# What the mavs are trying to do to win it all....



## sundevilPAT (Jun 18, 2002)

They are trying to get Rashard Lewis from Sea. to come to play for them. The reason is simple: They wanna stop Kobe. They figure that with Raef, Dirk, and some of their other big guys on shaq they need someone to get Bryant, and who thay gonna put on him, Michael Finley? His is better on O then on D. If they do get Lewis to come to Dallas, do you think that they'll win it all?


----------



## RollWithEm (Jul 16, 2002)

*I don't think the'll win it all because...*

Rashard Lewis is MUCH better on O than he is on D. Michael Finley is a very good offensive player who is a tremendous defensive rebounder for a guy his size. Sometimes it seems like he is the only guy with any defensive intensity on that team. He may be better on O, but he's the best they got on D.

Also, they will have to get past the Kings to get to the Lakers. The Kings play a more effecient version of Dallas' offense and better D. Dallas can't take four of seven from Sacramento unless two of their starters get hurt and Dirk and Nash roll.


----------



## Shadows (Jun 8, 2002)

With all respect to the Mavs if they want to have any shot of threating the Lakers they need a big versatile young big Center who can bang down low and run the floor. With all respect to Kobe we all know the Lakers hurt every team with the big man.

I would love to see a

-Jamaal Magloire on the Mavs this kid will be a star. He's 7-0, great shot blocker/rebounder, athletic and soft touch around the rim. The Mavs dont need another dominate scorer ie:Lewis. They need somone who will bring the big man pressence to there lineup every night.

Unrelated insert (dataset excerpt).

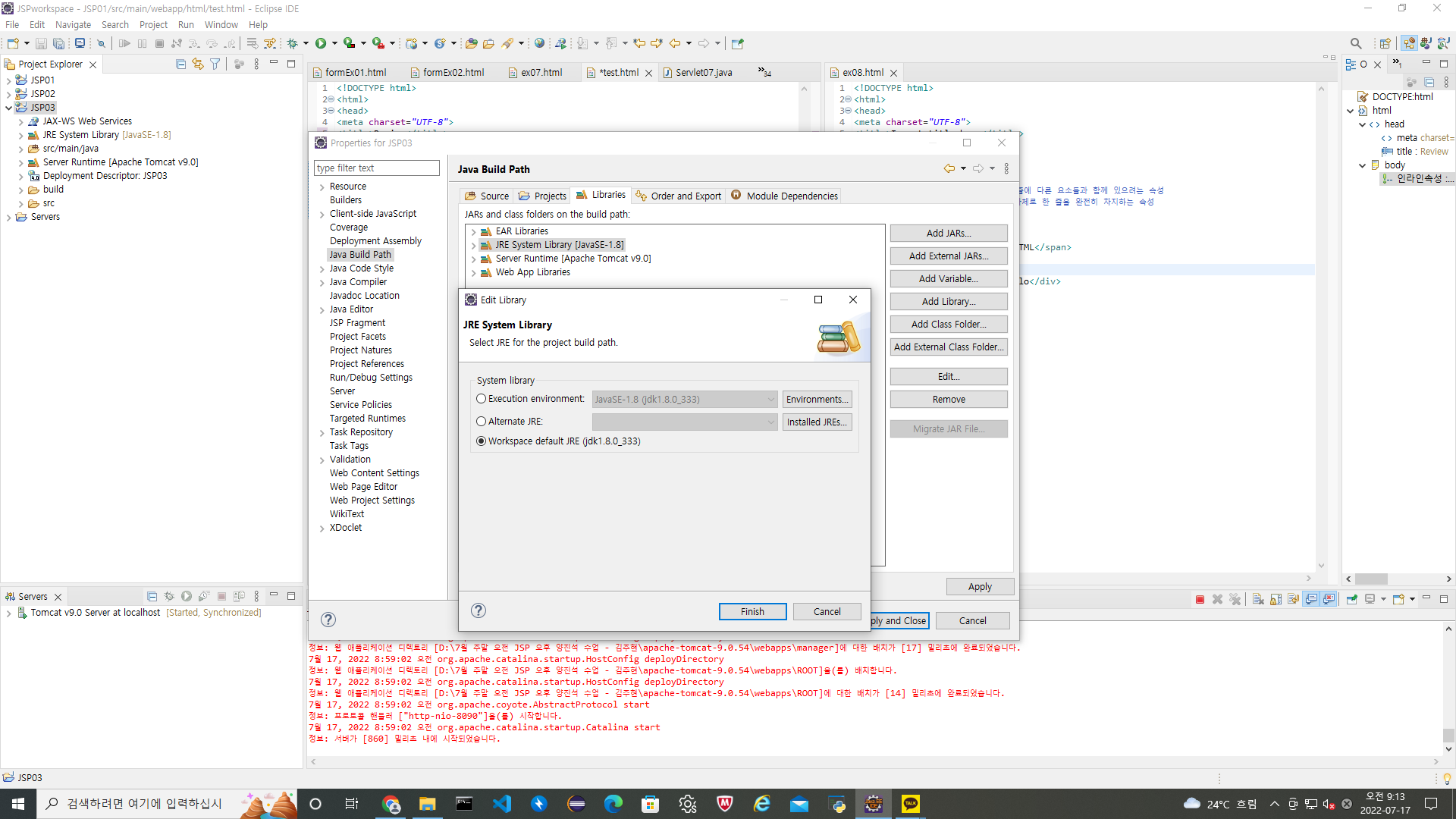This screenshot has height=819, width=1456.
Task: Click the help question mark in Edit Library dialog
Action: pyautogui.click(x=479, y=610)
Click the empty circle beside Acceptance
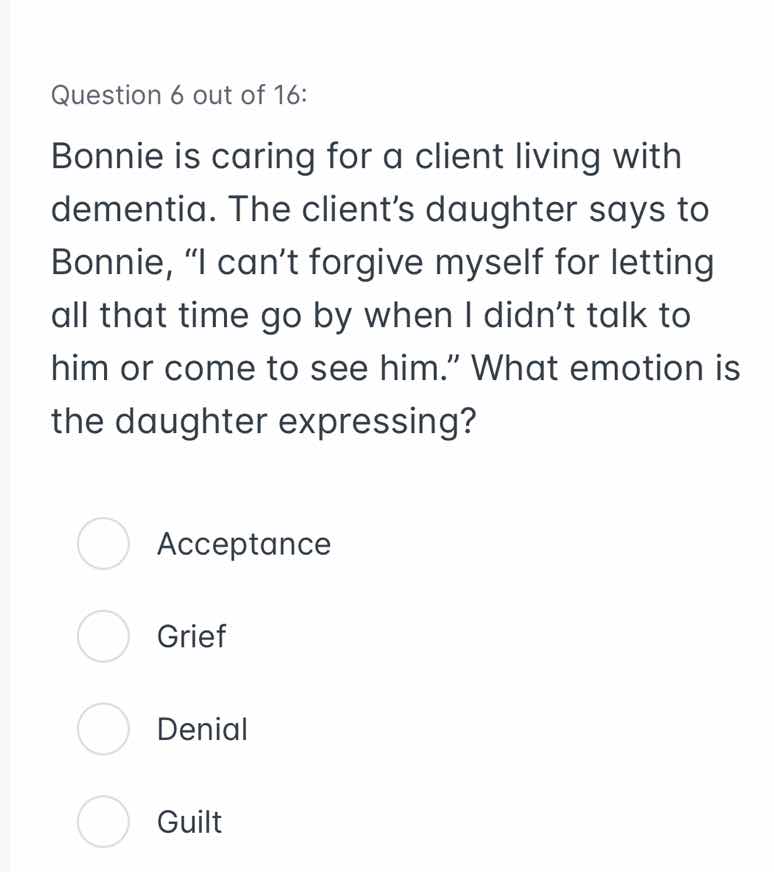The width and height of the screenshot is (774, 872). click(102, 544)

I do know the Mavs will have to give up alot to get him.


----------



## rainman (Jul 15, 2002)

to have a realistic chance of winning it all the mavs will have to win their division,which will pair them against the lakers most likely.i agree with the assessment that lewis is better on offense than defense,he doesnt have the footwork to be a good defender.fact is rashard lewis was a 2nd rd pick for a reason,if he can get 10mil per from seattle he should take it because he certainly isnt worth it.


----------